Check each statement below against the mountain problem script and answer yes or no, quoting the words from the script that decide it.
1. The parcel has an initial temperature of 25 Celsius.
2. The parcel's initial dewpoint is 15 Celsius.
3. The LCL function is used to find the maximum level of dry ascent.

## [Selected passage]
---*---
# Copyright (c) 2022 MetPy Developers.
# Distributed under the terms of the BSD 3-Clause License.
# SPDX-License-Identifier: BSD-3-Clause
"""
================
Mountain Problem
================
Use functions from `metpy.calc` to perform calculations for a rising and sinking parcel.
The code below explores a common problem in meteorology where a parcel can be defined and
lifted initiatlly dry adibatically until saturation is reached. It then ascends moist
adiabatically to a desired level before descending back to the original level from which the
parcel started.
"""
import numpy as np
from metpy.calc import dry_lapse, lcl, moist_lapse
from metpy.units import units
###########################################
# To set up the classic mountain problem, let's define that the parcel will start at 1000-hPa
# and ascend to 700-hPa with an initial temperature of 25 Celsius and a dewpoint of 10 Celsius
p = np.linspace(1000, 700, 301) * units.hPa
T = 25 * units.degC
Td = 10 * units.degC
###########################################
# We first need to determine the maximum level of dry ascent. For this we can use the LCL
# function and retain the pressure level and temperature of the parcel at the LCL
lclp, lclt = lcl(p[0], T, Td)
---*---
## [Information given]
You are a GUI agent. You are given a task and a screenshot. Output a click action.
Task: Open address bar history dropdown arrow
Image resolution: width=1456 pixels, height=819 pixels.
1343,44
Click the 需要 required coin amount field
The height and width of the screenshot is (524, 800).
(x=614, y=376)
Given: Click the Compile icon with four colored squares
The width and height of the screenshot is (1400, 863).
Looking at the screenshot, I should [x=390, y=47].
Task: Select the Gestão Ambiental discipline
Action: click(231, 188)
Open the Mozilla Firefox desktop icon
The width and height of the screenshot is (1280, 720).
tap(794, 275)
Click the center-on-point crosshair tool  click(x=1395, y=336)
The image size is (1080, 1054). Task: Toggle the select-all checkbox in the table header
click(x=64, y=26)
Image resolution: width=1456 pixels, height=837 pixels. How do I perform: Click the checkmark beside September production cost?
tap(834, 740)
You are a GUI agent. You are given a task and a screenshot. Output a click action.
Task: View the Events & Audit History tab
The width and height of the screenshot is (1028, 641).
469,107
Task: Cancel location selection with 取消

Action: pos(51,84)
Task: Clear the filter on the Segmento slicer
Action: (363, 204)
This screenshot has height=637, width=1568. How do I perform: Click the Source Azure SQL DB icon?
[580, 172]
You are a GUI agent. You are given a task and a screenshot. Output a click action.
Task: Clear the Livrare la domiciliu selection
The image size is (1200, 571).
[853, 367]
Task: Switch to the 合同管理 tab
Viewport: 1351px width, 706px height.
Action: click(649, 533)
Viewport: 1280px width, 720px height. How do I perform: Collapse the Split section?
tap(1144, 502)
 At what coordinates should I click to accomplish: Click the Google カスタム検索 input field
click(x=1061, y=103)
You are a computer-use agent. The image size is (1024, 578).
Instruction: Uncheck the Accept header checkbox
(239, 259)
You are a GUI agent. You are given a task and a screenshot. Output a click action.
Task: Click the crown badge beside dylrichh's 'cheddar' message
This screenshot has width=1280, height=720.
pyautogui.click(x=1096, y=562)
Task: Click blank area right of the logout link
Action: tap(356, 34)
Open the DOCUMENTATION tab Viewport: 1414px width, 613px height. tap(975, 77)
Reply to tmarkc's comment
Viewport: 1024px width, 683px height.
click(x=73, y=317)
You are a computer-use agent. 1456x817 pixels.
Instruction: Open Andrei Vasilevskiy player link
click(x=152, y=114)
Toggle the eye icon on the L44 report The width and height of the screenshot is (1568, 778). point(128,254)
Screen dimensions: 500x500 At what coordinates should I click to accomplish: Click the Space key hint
---*---
## [Output below]
1. Yes: "with an initial temperature of 25 Celsius"
2. No: "a dewpoint of 10 Celsius"
3. Yes: "We first need to determine the maximum level of dry ascent. For this we can use the LCL"